Monday, August 04, 2014

Austria Declares War Upon Serbia

All Austrian reservists living in Germany have been summoned to join the colors
reports the New York Herald,
and all leave of German officers and soldiers has been stopped. According to a despatch from Vienna, one of the highest personages in Germany — whom, I learn, is none other than the Emperor — is said to have written personally to Herr von Tschirschky und Bogendorff, the German Ambassador in Vienna, telling him to stiffen the back of Count Berchtold, who at that time was all for conciliation with Servia.  The result was that the Austro-Hungarian Foreign Minister entirely changed his attitude and prepared the drastic ultimatum to Belgrade.
Although Austria-Hungary sent the ultimatum before it had consulted the German Foreign Office, Germany is backing her ally right or wrong. All eyes here are turned upon Russia as holding the issue in her hands. Consequently, a St. Petersburg despatch crediting the Tsar with having said: ‘‘Austria-Hungary has thrown down the gauntlet, I shall pick it up,’’ causes consternation. Army circles say that Germany is prepared for war at a moment’s notice. The Emperor arrived in Potsdam this afternoon, and was greeted by an effusive popular demonstration.

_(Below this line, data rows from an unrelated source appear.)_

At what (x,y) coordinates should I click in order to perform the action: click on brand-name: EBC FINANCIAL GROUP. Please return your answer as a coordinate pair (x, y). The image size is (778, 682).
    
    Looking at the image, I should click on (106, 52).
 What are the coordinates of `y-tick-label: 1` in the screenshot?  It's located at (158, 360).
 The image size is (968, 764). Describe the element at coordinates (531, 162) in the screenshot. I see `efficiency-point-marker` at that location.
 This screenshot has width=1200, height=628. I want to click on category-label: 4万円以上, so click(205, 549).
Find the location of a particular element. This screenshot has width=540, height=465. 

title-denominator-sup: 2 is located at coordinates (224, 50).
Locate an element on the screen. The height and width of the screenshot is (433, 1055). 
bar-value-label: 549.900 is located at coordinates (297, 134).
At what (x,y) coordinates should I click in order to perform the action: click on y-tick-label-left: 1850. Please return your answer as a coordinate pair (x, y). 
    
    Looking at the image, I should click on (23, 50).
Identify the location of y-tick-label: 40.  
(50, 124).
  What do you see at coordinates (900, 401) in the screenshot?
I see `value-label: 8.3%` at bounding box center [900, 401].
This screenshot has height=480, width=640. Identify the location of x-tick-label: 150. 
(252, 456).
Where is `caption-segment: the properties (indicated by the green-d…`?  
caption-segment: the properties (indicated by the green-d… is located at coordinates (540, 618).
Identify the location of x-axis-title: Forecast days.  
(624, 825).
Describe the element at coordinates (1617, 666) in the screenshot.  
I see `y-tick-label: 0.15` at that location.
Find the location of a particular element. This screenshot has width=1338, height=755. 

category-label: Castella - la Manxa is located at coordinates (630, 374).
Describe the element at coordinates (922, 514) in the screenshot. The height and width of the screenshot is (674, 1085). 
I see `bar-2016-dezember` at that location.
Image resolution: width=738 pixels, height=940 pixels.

From the front page of the Herald the following day:
The Austro-Hungarian Ministry of Foreign Affairs yesterday [July 28] issued the following statement: “The Servian Government not having replied in a satisfactory manner to the Note which was handed to it on July 23, 1914, by the Austro-Hungarian Minister, the Imperial and Royal Government finds itself obliged to take steps to safeguard its rights and interests. It considers itself from the present moment in a state of war with Servia.” 

BERLIN — Despatches from Vienna announce that fighting has already taken place on the Austro-Servian frontier. Servian volunteers have crossed the frontier at several points. The Austrian troops returned the fire. 

BRUSSELS — Although the outlook is not yet critical, all Belgian officers and soldiers on leave have been recalled to the colors, and the German and French frontiers are being watched closely by Belgian mounted police and military scouts. 
BUDAPEST — A stirring scene occurred in the Lower House of the Hungarian Parliament when Count Tisza, the Prime Minister, made a striking reference to the present crisis. He said that what was wanted now were deeds of arms, not words. Full of pride, he pointed to the enthusiasm of the people without distinction of nationality.